Last week marked the 20th anniversary of Radiohead‘s ‘The Bends,’ which is the band’s finest album. So how do their other seven studio releases measure up? Let’s take a look.

8. Hail To The Thief (2003)
Fair warning: you’re probably not going to agree with most of my rankings this time around. That being said, I think all of us, as Radiohead fans, will agree that this is the album we go back to the least.

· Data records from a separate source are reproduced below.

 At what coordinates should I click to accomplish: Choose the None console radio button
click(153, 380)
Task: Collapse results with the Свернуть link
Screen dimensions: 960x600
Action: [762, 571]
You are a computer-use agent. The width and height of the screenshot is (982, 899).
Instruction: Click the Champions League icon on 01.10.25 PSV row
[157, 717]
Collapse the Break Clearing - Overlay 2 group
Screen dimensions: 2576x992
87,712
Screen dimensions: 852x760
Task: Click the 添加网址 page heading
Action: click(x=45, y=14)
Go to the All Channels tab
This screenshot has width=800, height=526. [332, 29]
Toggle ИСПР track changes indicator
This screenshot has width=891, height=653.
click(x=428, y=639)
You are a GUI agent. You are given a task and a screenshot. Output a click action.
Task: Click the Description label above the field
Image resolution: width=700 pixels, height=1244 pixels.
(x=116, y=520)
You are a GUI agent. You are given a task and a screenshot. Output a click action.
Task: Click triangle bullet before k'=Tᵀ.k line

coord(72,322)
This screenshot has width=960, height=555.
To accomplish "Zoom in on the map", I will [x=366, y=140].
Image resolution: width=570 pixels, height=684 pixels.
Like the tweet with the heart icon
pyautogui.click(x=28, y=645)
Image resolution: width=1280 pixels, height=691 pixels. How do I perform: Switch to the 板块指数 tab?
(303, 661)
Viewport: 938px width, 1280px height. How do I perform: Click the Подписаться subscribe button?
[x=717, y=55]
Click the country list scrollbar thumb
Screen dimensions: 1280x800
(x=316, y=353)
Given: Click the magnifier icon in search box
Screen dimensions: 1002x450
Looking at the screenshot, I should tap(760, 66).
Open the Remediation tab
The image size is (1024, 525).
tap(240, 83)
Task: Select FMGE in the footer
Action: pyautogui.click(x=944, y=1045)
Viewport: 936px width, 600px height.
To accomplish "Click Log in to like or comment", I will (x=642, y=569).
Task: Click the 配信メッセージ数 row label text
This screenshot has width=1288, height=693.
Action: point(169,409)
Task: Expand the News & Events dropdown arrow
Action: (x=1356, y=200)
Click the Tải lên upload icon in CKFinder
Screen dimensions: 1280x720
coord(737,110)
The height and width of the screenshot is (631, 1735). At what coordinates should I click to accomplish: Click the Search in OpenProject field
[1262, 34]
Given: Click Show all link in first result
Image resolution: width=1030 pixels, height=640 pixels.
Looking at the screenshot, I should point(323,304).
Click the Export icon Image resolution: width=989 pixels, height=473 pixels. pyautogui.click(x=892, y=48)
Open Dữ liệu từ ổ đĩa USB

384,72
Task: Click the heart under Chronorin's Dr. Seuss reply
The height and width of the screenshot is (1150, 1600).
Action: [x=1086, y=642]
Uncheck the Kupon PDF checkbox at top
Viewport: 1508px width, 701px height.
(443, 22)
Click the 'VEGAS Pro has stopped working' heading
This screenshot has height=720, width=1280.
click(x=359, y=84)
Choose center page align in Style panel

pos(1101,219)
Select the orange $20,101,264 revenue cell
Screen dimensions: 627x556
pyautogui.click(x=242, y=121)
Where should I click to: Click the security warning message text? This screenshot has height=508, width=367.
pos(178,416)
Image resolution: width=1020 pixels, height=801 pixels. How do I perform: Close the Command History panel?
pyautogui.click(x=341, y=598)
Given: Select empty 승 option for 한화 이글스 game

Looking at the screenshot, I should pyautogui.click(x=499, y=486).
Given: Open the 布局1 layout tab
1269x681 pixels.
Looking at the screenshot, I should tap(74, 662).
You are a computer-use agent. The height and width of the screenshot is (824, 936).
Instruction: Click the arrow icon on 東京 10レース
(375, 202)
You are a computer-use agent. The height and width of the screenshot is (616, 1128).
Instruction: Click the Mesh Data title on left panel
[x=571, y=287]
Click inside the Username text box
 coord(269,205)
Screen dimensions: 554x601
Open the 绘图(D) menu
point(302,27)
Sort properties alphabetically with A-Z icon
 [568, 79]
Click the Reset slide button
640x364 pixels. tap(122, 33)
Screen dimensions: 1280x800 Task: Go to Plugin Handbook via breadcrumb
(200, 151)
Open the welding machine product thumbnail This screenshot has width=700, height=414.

7. The King Of Limbs (2011)
The album that brought you Dancin’ Thommy in the “Lotus Flower” video and inspired countless related memes is a slow-burner: it clicks right around that fifth listen and sticks with you from that point on.

6. Amnesiac (2001)
Here’s where I’ll lose a lot of you. But I offer no apologies: guitar-heavy Radiohead will always sound better than computer-heavy Radiohead. Chugga-chugga trumps bleep-bloop every time.

5. Kid A (2000)
Yes, your favorite Radiohead album–the one you’d put atop your ranked list–is, in reality, a middle-of-the-pack release. Their fifth-best album. Crestfallen, aren’t you? I’m so sorry.

4. Pablo Honey (1993)
I can hear you whining now: “Seriously, ‘Pablo Honey’ in the top half of the list?” Look, just because you’ve dismissed the band’s oft-overlooked debut album as just “Creep” and a bunch of other tracks doesn’t make it right. It’s a damn good album. Criminally underrated.

3. OK Computer (1997)
For a time, I thought ‘OK Computer’ was Radiohead’s finest hour. Then 2007 and ‘In Rainbows’ happened and I spent a lot of quality time with ‘The Bends’ and now it’s their third-finest hour. I can’t believe I actually just typed that; that’s how good this album is.

2. In Rainbows (2007)
Not just a collection of great songs (which it is), but a proper album, released at a time when proper albums were becoming increasingly hard to come by. These songs work independent of one another, but put together in this order, as this album, they are near-perfect.

1. The Bends (1995)
Seven singles. SEVEN SINGLES. That’s more than half of the album released as singles. And for good reason: it truly is, all around, Radiohead’s greatest piece of work. Each song so well-written and produced, and the videos that they inspired were groundbreaking at the time and still intrigue twenty years later. And, of course, guitars.